- _Sua tarefa_:
Continue o texto sobre psiquiatria e atenção plena logo depois da última frase do trecho.

Atenção Plena, e Relaxada

Nesses vinte e cinco anos de Psiquiatria que eu vivi, houve uma incrível multiplicação de alternativas terapêuticas para os quadros psiquiátricos. Nem dá para se comparar o que aconteceu em termos de medicamentos e estratégias para diminuição do sofrimento psíquico. Os tratamentos foram se tornando mais rápidos e direcionados, os sistemas de neurotransmissão mais compreendidos, chegando às portas da manipulação genética. Quando a Fluoxetina foi introduzida na Rede Pública nos anos 90, o argumento da Indústria Farmacêutica é que as pessoas ficariam cada vez mais felizes e portanto adoeceriam menos. A melhora da angústia do viver levaria à economia de recursos e diminuição de gastos com a Saúde. Como se sabe, não foi isso o que aconteceu. Os quadros depressivos se tornaram mais frequentes e mais graves, os índices de suicídios estão cada vez mais prevalentes e epidêmicos. “Surtar” virou um termo corriqueiro em nossa vida diária. Entendemos melhor as doenças e elas estão ficando mais frequentes e graves. Onde estamos errando e onde está nosso ponto cego?

- _Listagem fornecida_:
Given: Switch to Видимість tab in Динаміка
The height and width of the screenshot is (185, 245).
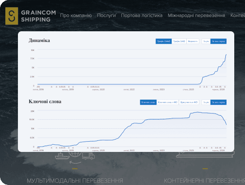Looking at the screenshot, I should (x=193, y=41).
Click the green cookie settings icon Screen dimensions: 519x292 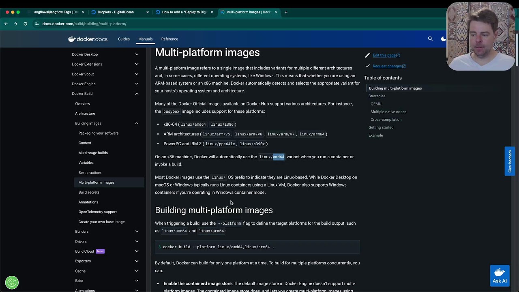click(x=12, y=282)
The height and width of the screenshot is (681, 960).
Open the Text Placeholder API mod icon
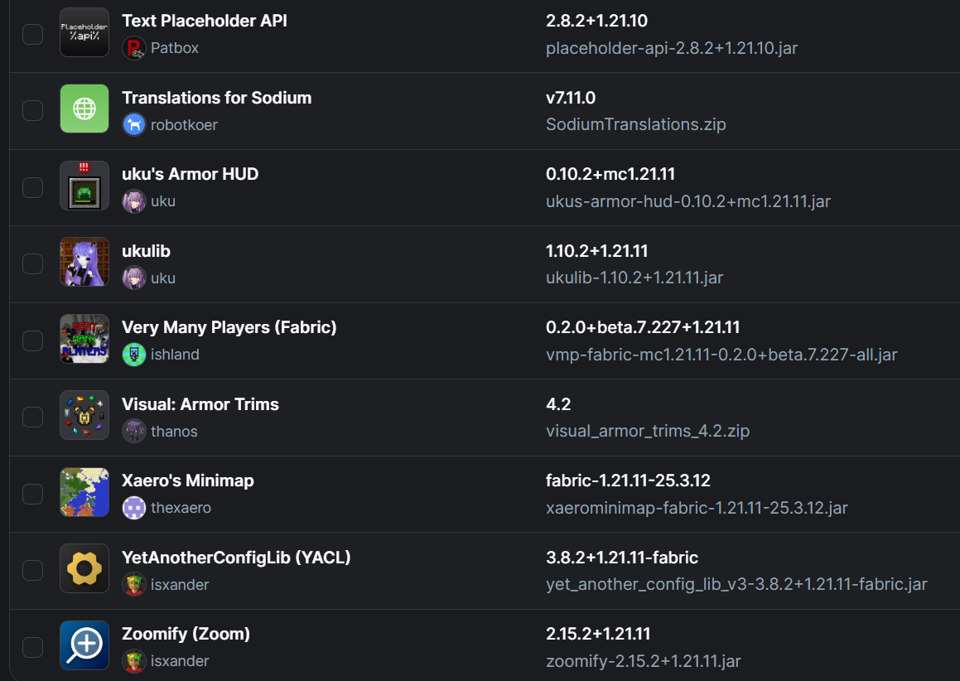tap(84, 32)

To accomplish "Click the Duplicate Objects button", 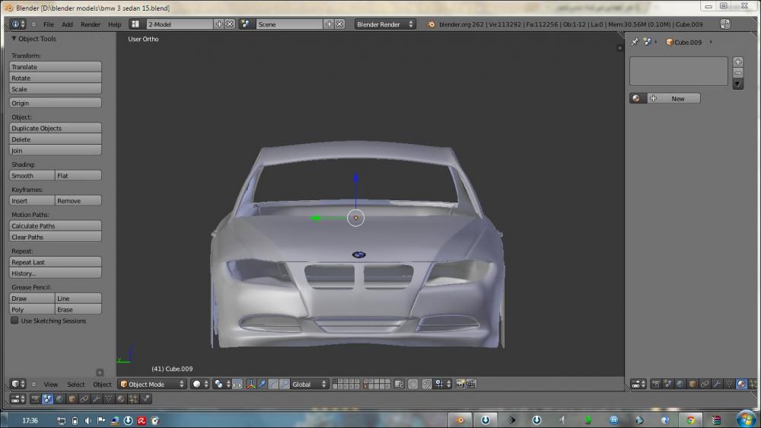I will pos(56,129).
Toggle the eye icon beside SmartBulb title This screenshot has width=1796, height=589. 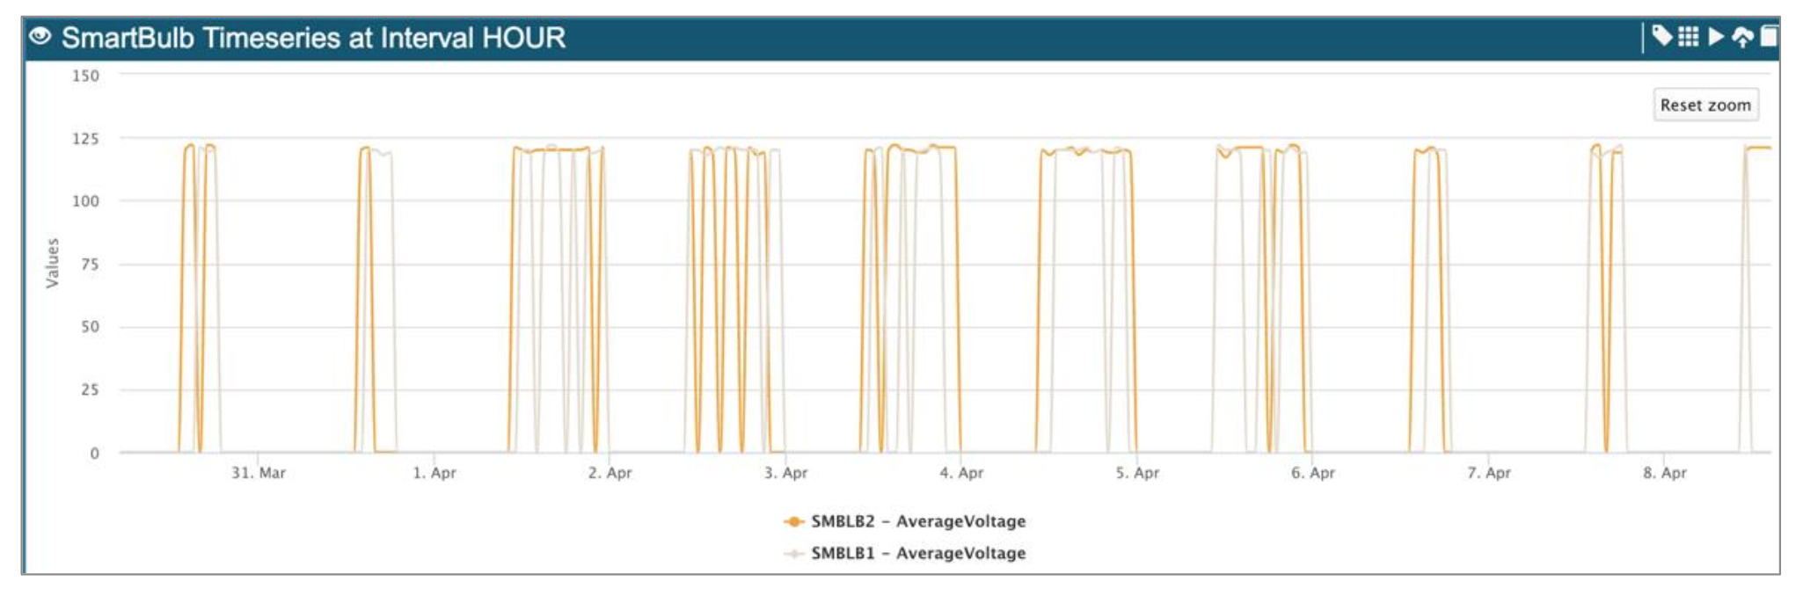coord(40,37)
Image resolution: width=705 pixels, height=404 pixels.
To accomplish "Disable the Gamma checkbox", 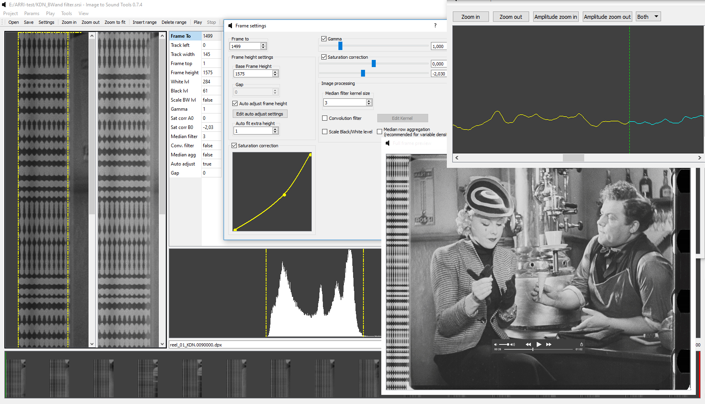I will tap(324, 39).
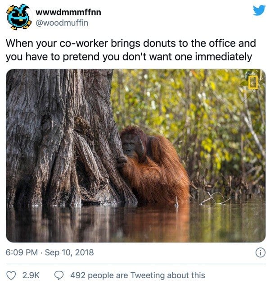This screenshot has height=284, width=270.
Task: Open the wwwdmmmffnn display name
Action: tap(68, 11)
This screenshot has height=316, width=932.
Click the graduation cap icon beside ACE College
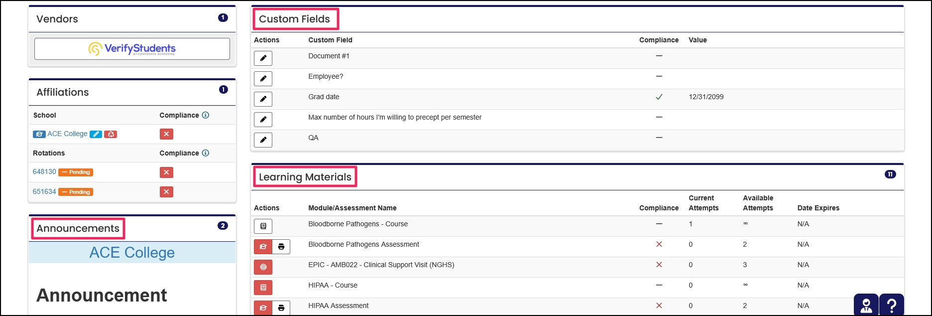click(x=39, y=134)
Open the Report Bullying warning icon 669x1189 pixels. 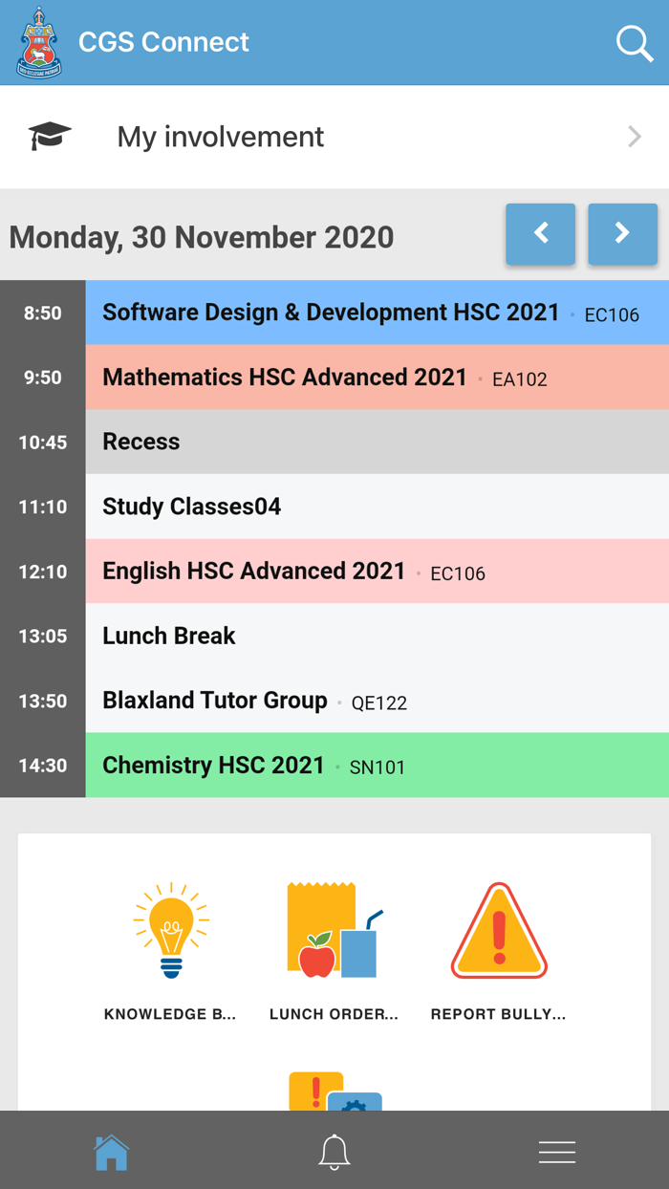click(498, 925)
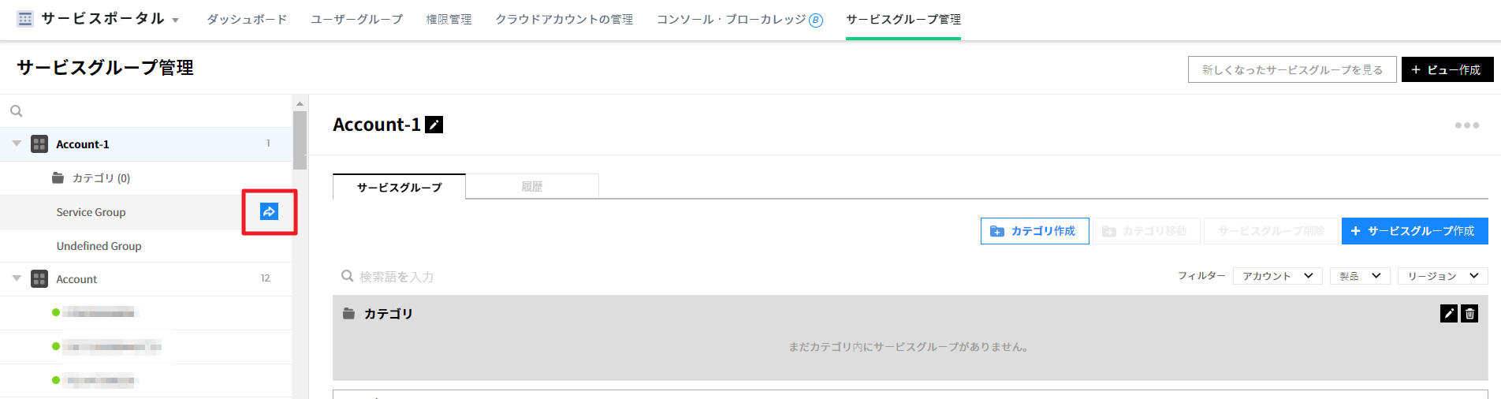
Task: Click the beta badge on コンソール・ブローカレッジ
Action: (x=816, y=21)
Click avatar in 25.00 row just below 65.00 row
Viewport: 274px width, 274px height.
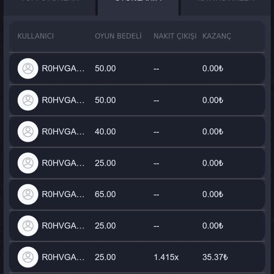[x=28, y=226]
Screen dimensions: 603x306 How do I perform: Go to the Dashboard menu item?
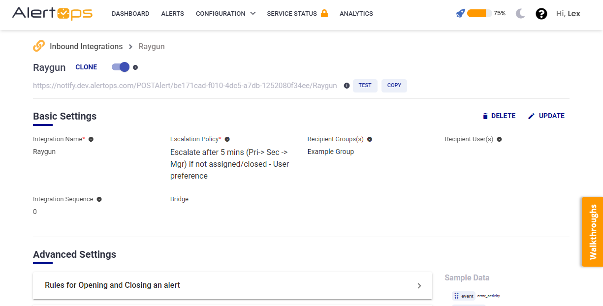[x=130, y=14]
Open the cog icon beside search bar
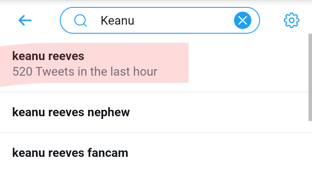Viewport: 312px width, 172px height. 292,20

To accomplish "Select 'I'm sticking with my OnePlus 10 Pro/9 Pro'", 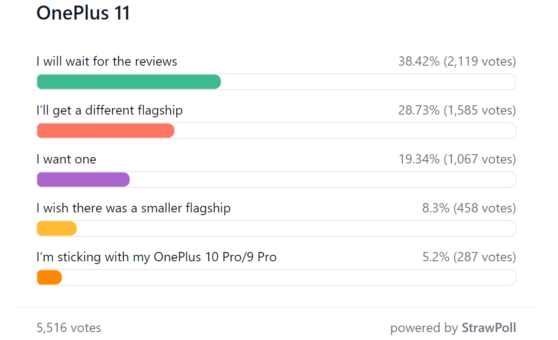I will pyautogui.click(x=157, y=257).
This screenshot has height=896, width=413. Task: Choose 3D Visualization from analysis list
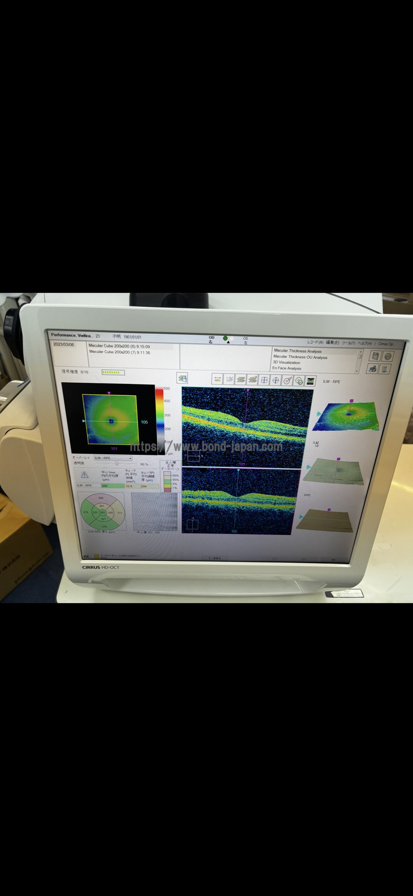287,363
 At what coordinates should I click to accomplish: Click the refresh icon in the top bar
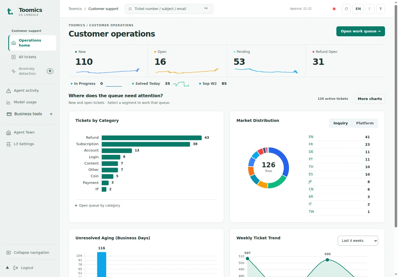(x=346, y=9)
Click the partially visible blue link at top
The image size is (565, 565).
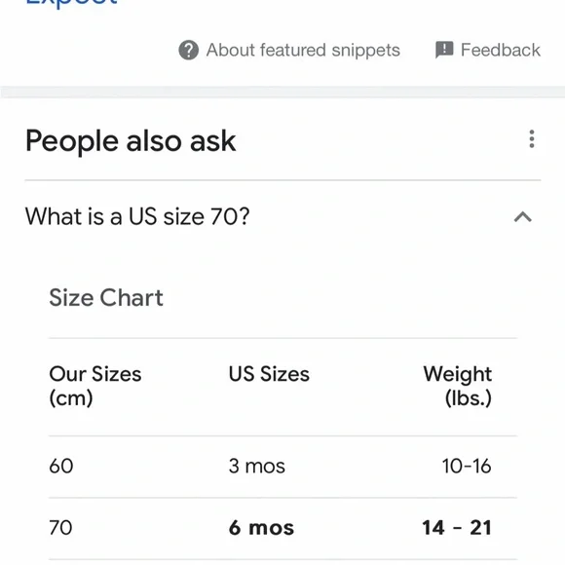point(72,4)
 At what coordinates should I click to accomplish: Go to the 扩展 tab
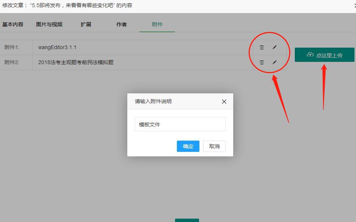(86, 24)
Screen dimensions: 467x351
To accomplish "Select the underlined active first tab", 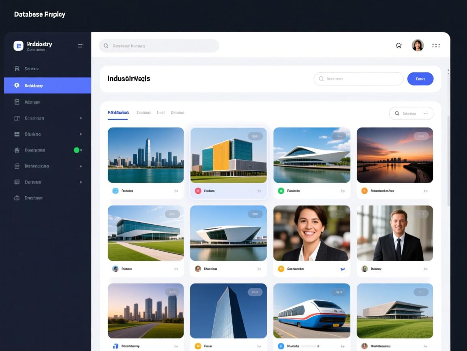I will coord(118,113).
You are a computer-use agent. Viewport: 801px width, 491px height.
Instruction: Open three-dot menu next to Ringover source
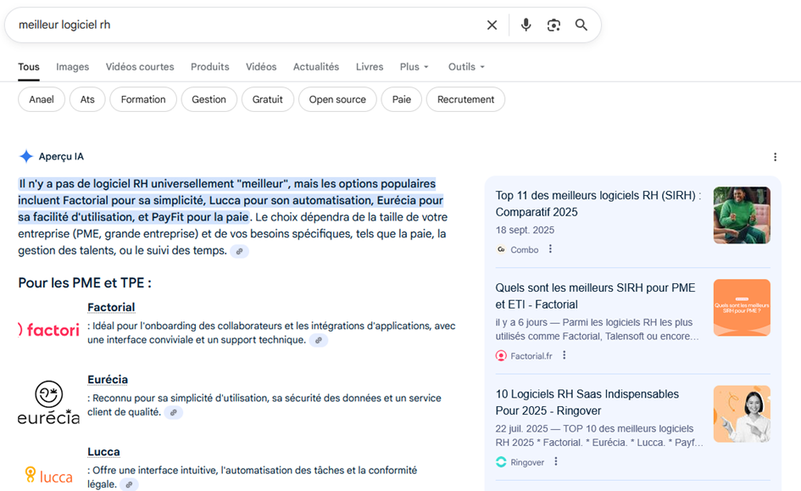click(x=556, y=461)
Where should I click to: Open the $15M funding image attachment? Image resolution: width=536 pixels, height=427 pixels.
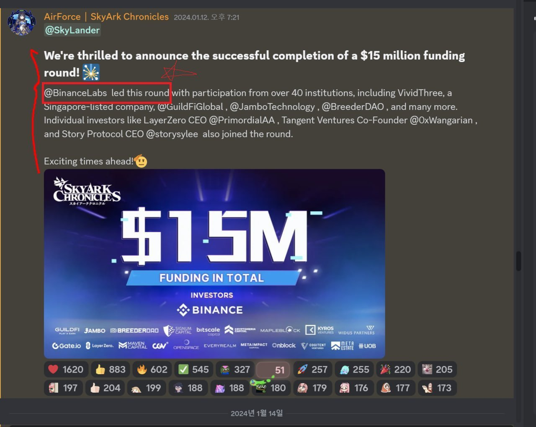tap(214, 264)
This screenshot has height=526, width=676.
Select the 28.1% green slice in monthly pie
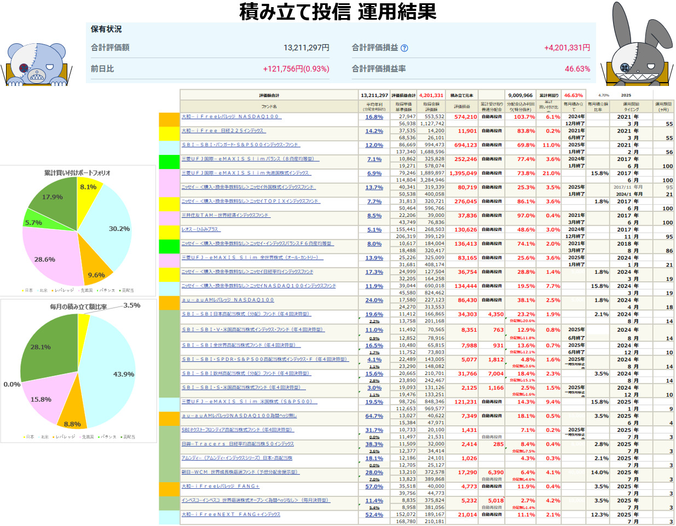pyautogui.click(x=47, y=348)
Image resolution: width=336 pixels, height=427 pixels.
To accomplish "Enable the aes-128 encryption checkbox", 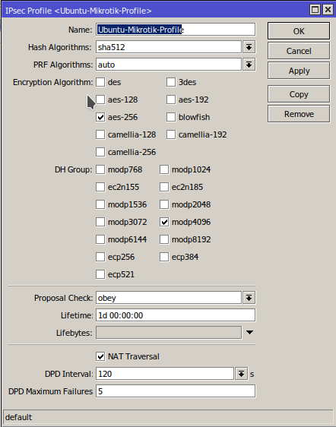I will coord(100,100).
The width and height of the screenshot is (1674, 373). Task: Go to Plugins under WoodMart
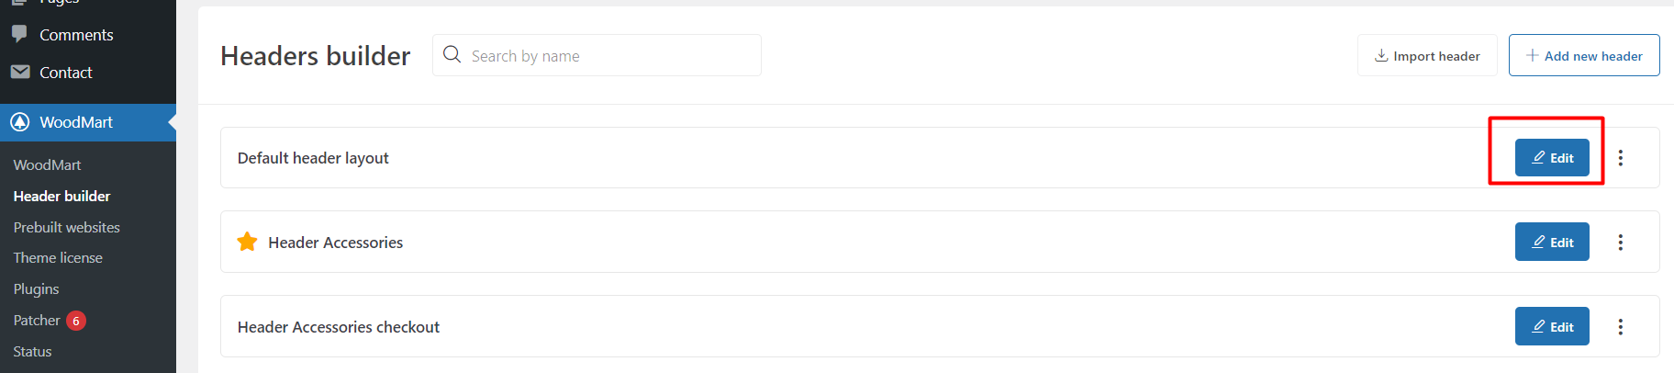pyautogui.click(x=36, y=289)
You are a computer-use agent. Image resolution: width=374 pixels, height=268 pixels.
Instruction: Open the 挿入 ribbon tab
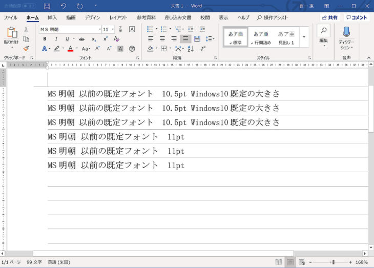[x=52, y=17]
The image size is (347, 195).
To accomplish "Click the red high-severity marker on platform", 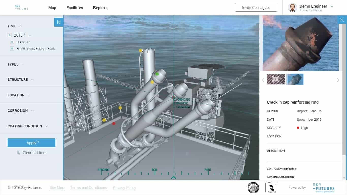I will pyautogui.click(x=114, y=123).
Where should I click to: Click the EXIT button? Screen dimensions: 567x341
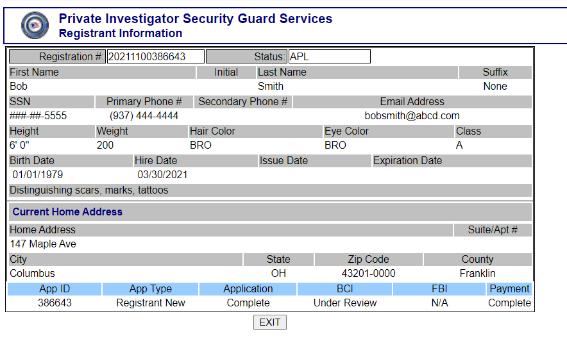click(x=269, y=322)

- _Exercício resolvido_:
Desde os anos 90, o trabalho pioneiro de John Kabat-Zinn vem adaptando para o Ocidente uma série de conceitos e métodos budistas para tranquilização da mente e redução de estresse. Agrupou isso em um nome, Mindfulness. Pode ser descrito como uma forma de criação de um observador interno, que assiste à nossa própria vida, observa calmamente os pensamentos em ebulição de forma ativa e não julgadora. Isso vai produzindo uma observação serena de nosso labirinto de pensamentos, medos e desejos que ficam dando espirais e piruetas dentro de nossas redes neurais.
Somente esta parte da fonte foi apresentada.